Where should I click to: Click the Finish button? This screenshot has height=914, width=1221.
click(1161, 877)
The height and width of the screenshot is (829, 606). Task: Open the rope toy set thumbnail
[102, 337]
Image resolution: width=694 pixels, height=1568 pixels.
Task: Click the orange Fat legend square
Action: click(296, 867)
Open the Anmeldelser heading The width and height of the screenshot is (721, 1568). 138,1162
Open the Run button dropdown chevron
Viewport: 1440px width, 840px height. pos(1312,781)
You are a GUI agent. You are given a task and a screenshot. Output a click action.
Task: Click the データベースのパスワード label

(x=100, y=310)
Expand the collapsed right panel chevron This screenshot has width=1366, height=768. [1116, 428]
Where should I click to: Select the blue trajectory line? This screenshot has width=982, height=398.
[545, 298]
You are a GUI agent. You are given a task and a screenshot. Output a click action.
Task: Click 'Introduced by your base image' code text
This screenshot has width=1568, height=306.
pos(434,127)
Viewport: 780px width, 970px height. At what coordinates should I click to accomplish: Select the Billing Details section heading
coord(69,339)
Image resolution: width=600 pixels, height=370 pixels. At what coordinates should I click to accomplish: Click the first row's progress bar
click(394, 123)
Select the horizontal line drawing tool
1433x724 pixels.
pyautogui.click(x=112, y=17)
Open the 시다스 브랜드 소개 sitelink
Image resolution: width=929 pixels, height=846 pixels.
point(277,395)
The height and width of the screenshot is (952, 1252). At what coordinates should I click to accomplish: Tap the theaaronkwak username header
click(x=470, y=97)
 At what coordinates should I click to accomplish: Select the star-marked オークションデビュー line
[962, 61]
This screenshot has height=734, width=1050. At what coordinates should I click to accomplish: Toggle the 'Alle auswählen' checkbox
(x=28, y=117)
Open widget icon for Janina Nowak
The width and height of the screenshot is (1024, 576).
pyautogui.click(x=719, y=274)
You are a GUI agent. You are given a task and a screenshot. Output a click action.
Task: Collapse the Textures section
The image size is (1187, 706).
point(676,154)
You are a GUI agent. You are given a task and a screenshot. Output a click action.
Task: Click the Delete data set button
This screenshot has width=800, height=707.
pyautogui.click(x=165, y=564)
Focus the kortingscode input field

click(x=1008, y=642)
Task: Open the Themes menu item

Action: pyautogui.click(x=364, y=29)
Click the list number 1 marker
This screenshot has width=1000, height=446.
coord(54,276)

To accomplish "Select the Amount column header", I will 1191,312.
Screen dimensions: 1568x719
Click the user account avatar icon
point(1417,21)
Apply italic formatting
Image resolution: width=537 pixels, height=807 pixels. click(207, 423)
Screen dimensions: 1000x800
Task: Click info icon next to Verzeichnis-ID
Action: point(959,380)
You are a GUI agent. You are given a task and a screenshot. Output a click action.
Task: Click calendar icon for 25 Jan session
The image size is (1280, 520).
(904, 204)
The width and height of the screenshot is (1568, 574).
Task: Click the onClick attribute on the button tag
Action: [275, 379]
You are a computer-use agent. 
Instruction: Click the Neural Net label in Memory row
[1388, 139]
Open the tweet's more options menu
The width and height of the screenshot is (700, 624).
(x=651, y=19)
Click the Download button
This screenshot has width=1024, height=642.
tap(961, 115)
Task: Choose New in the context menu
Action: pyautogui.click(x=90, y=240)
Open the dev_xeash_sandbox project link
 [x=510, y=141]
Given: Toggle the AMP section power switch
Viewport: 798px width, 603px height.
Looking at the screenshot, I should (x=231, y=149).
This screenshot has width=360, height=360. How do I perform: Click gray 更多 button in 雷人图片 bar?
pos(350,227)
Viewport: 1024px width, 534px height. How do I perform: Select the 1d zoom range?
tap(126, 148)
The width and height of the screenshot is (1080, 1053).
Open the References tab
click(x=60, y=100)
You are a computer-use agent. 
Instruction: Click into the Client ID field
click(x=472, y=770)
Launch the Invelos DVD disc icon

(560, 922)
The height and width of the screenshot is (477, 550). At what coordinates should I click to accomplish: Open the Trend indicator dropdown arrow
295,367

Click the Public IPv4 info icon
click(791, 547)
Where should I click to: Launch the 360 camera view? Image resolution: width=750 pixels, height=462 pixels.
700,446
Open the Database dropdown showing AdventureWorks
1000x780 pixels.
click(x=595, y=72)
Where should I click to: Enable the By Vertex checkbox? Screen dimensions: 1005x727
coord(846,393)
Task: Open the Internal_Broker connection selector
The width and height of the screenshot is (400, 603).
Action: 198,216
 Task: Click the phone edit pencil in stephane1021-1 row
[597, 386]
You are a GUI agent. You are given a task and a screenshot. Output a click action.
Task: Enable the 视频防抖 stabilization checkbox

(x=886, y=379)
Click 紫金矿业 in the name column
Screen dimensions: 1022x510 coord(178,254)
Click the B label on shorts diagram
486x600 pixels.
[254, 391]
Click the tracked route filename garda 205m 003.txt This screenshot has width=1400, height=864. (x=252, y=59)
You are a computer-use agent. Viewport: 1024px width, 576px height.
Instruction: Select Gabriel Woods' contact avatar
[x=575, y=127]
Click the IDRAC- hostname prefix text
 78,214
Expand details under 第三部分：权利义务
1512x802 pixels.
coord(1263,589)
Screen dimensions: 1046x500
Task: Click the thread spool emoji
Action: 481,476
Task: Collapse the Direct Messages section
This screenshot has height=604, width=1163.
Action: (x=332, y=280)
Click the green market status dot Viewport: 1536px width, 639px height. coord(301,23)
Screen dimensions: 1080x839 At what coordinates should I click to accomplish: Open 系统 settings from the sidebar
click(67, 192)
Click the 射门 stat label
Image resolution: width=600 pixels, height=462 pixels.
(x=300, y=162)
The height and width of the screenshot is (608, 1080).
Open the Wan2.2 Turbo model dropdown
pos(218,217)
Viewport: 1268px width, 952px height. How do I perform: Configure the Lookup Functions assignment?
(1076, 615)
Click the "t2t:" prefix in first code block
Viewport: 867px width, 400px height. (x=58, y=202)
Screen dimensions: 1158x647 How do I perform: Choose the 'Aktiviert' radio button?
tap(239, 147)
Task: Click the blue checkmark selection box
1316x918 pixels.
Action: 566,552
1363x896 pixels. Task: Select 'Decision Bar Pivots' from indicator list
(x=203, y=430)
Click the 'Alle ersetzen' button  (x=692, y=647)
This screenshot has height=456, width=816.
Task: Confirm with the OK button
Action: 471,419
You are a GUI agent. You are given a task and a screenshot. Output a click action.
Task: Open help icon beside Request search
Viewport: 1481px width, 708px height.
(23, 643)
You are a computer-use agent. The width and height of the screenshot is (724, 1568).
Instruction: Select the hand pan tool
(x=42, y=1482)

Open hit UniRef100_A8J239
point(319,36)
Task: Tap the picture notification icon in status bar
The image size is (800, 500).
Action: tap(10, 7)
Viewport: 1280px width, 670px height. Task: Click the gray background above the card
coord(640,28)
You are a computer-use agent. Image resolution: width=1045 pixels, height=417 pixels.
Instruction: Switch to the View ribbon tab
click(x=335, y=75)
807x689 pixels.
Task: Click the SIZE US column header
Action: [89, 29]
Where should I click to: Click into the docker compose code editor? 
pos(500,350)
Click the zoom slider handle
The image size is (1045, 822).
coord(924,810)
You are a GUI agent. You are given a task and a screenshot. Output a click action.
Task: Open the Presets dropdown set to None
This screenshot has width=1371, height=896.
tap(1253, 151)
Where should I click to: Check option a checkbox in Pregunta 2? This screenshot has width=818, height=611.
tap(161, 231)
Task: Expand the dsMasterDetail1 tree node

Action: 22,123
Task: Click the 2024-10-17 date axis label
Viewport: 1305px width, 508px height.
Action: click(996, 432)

- _WHAT YOU SHOULD DO_
Transcribe all of the entries without altering anything.

- _ANSWER SECTION_
Where should I click to: Click the Finish button? This screenshot has height=914, width=1221.
click(1161, 877)
The height and width of the screenshot is (829, 606). Task: Open the rope toy set thumbnail
[102, 337]
Image resolution: width=694 pixels, height=1568 pixels.
Task: Click the orange Fat legend square
Action: click(296, 867)
Open the Anmeldelser heading The width and height of the screenshot is (721, 1568). 138,1162
Open the Run button dropdown chevron
Viewport: 1440px width, 840px height. pos(1312,781)
You are a GUI agent. You are given a task and a screenshot. Output a click action.
Task: Click the データベースのパスワード label

(x=100, y=310)
Expand the collapsed right panel chevron This screenshot has width=1366, height=768. [1116, 428]
Where should I click to: Select the blue trajectory line? This screenshot has width=982, height=398.
[545, 298]
You are a GUI agent. You are given a task and a screenshot. Output a click action.
Task: Click 'Introduced by your base image' code text
This screenshot has width=1568, height=306.
pos(434,127)
Viewport: 780px width, 970px height. At what coordinates should I click to accomplish: Select the Billing Details section heading
coord(69,339)
Image resolution: width=600 pixels, height=370 pixels. At what coordinates should I click to accomplish: Click the first row's progress bar
click(394, 123)
Select the horizontal line drawing tool
1433x724 pixels.
pyautogui.click(x=112, y=17)
Open the 시다스 브랜드 소개 sitelink
Image resolution: width=929 pixels, height=846 pixels.
point(277,395)
The height and width of the screenshot is (952, 1252). At what coordinates should I click to accomplish: Tap the theaaronkwak username header
click(x=470, y=97)
 At what coordinates should I click to accomplish: Select the star-marked オークションデビュー line
[962, 61]
This screenshot has height=734, width=1050. At what coordinates should I click to accomplish: Toggle the 'Alle auswählen' checkbox
(x=28, y=117)
Open widget icon for Janina Nowak
The width and height of the screenshot is (1024, 576).
pyautogui.click(x=719, y=274)
You are a GUI agent. You are given a task and a screenshot. Output a click action.
Task: Collapse the Textures section
The image size is (1187, 706).
point(676,154)
You are a GUI agent. You are given a task and a screenshot. Output a click action.
Task: Click the Delete data set button
This screenshot has width=800, height=707.
pyautogui.click(x=165, y=564)
Focus the kortingscode input field

click(x=1008, y=642)
Task: Open the Themes menu item

Action: pyautogui.click(x=364, y=29)
Click the list number 1 marker
This screenshot has width=1000, height=446.
coord(54,276)

To accomplish "Select the Amount column header", I will 1191,312.
Screen dimensions: 1568x719
Click the user account avatar icon
point(1417,21)
Apply italic formatting
Image resolution: width=537 pixels, height=807 pixels. click(207, 423)
Screen dimensions: 1000x800
Task: Click info icon next to Verzeichnis-ID
Action: point(959,380)
You are a GUI agent. You are given a task and a screenshot. Output a click action.
Task: Click calendar icon for 25 Jan session
The image size is (1280, 520).
(904, 204)
The width and height of the screenshot is (1568, 574).
Task: Click the onClick attribute on the button tag
Action: [275, 379]
You are a computer-use agent. 
Instruction: Click the Neural Net label in Memory row
[1388, 139]
Open the tweet's more options menu
The width and height of the screenshot is (700, 624).
(x=651, y=19)
Click the Download button
This screenshot has width=1024, height=642.
tap(961, 115)
Task: Choose New in the context menu
Action: pyautogui.click(x=90, y=240)
Open the dev_xeash_sandbox project link
 [x=510, y=141]
Given: Toggle the AMP section power switch
Viewport: 798px width, 603px height.
Looking at the screenshot, I should (x=231, y=149).
This screenshot has width=360, height=360. How do I perform: Click gray 更多 button in 雷人图片 bar?
pos(350,227)
Viewport: 1024px width, 534px height. How do I perform: Select the 1d zoom range?
tap(126, 148)
The width and height of the screenshot is (1080, 1053).
Open the References tab
click(x=60, y=100)
You are a computer-use agent. 
Instruction: Click into the Client ID field
click(x=472, y=770)
Launch the Invelos DVD disc icon

(560, 922)
The height and width of the screenshot is (477, 550). At what coordinates should I click to accomplish: Open the Trend indicator dropdown arrow
295,367

Click the Public IPv4 info icon
click(791, 547)
Where should I click to: Launch the 360 camera view? Image resolution: width=750 pixels, height=462 pixels.
700,446
Open the Database dropdown showing AdventureWorks
1000x780 pixels.
click(x=595, y=72)
Where should I click to: Enable the By Vertex checkbox? Screen dimensions: 1005x727
coord(846,393)
Task: Open the Internal_Broker connection selector
The width and height of the screenshot is (400, 603).
Action: 198,216
 Task: Click the phone edit pencil in stephane1021-1 row
[597, 386]
You are a GUI agent. You are given a task and a screenshot. Output a click action.
Task: Enable the 视频防抖 stabilization checkbox

(x=886, y=379)
Click 紫金矿业 in the name column
Screen dimensions: 1022x510 coord(178,254)
Click the B label on shorts diagram
486x600 pixels.
[254, 391]
Click the tracked route filename garda 205m 003.txt This screenshot has width=1400, height=864. (x=252, y=59)
You are a computer-use agent. Viewport: 1024px width, 576px height.
Instruction: Select Gabriel Woods' contact avatar
[x=575, y=127]
Click the IDRAC- hostname prefix text
 78,214
Expand details under 第三部分：权利义务
1512x802 pixels.
coord(1263,589)
Screen dimensions: 1046x500
Task: Click the thread spool emoji
Action: 481,476
Task: Collapse the Direct Messages section
This screenshot has height=604, width=1163.
Action: (x=332, y=280)
Click the green market status dot Viewport: 1536px width, 639px height. coord(301,23)
Screen dimensions: 1080x839 At what coordinates should I click to accomplish: Open 系统 settings from the sidebar
click(67, 192)
Click the 射门 stat label
Image resolution: width=600 pixels, height=462 pixels.
(x=300, y=162)
The height and width of the screenshot is (608, 1080).
Open the Wan2.2 Turbo model dropdown
pos(218,217)
Viewport: 1268px width, 952px height. How do I perform: Configure the Lookup Functions assignment?
(1076, 615)
Click the "t2t:" prefix in first code block
Viewport: 867px width, 400px height. (x=58, y=202)
Screen dimensions: 1158x647 How do I perform: Choose the 'Aktiviert' radio button?
tap(239, 147)
Task: Click the blue checkmark selection box
1316x918 pixels.
Action: 566,552
1363x896 pixels. Task: Select 'Decision Bar Pivots' from indicator list
(x=203, y=430)
Click the 'Alle ersetzen' button  (x=692, y=647)
This screenshot has height=456, width=816.
Task: Confirm with the OK button
Action: 471,419
You are a GUI agent. You are given a task and a screenshot. Output a click action.
Task: Open help icon beside Request search
Viewport: 1481px width, 708px height.
(23, 643)
You are a computer-use agent. The width and height of the screenshot is (724, 1568).
Instruction: Select the hand pan tool
(x=42, y=1482)

Open hit UniRef100_A8J239
point(319,36)
Task: Tap the picture notification icon in status bar
The image size is (800, 500).
Action: tap(10, 7)
Viewport: 1280px width, 670px height. Task: Click the gray background above the card
coord(640,28)
You are a computer-use agent. Image resolution: width=1045 pixels, height=417 pixels.
Instruction: Switch to the View ribbon tab
click(x=335, y=75)
807x689 pixels.
Task: Click the SIZE US column header
Action: [89, 29]
Where should I click to: Click into the docker compose code editor? 
pos(500,350)
Click the zoom slider handle
The image size is (1045, 822).
coord(924,810)
You are a GUI agent. You are given a task and a screenshot. Output a click action.
Task: Open the Presets dropdown set to None
This screenshot has width=1371, height=896.
tap(1253, 151)
Where should I click to: Check option a checkbox in Pregunta 2? This screenshot has width=818, height=611.
tap(161, 231)
Task: Expand the dsMasterDetail1 tree node

Action: 22,123
Task: Click the 2024-10-17 date axis label
Viewport: 1305px width, 508px height.
Action: click(996, 432)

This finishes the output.